03/15/07


In confession, terror suspect says he beheaded Pearl



By MICHAEL MELIA
Associated Press Writer

Suspected 9/11 mastermind Khalid Sheikh Mohammed boasted at a military hearing at Guantanamo Bay, Cuba that he personally beheaded American journalist Daniel Pearl, according to a revised Pentagon transcript released Thursday.

Mohammed has been considered a suspect since shortly after the kidnapping. Pakistani President Gen. Pervez Musharraf wrote in a memoir published last year that Mohammed either killed Pearl or took part in the murder.

But Mohammed was not officially linked to Pearl's murder during Pakistani police investigations or the trial that resulted in four Islamic militants being convicted for the killing.

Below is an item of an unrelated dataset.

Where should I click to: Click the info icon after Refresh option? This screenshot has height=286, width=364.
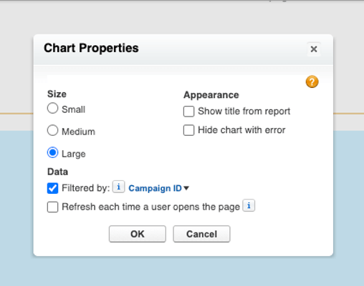point(249,205)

One of the men was sentenced to death, and the others to life in prison.

"I decapitated with my blessed right hand the head of the American Jew, Daniel Pearl, in the city of Karachi, Pakistan," Mohammed told a U.S. military panel Saturday. "For those who would like to confirm, there are pictures of me on the Internet holding his head."

The Pentagon released the bulk of the transcript late Wednesday, but held back the section about Pearl to allow time for his family to be notified, said Defense Department spokesman Bryan Whitman.

Pearl's parents said it was impossible to know whether Mohammed's claim about killing their son "has any bearing in truth."

"We prefer to focus our energy on continuing Danny's lifework through the programs of the Daniel Pearl Foundation which aim to eradicate the hatred that took his life," Judea and Ruth Pearl said in a statement.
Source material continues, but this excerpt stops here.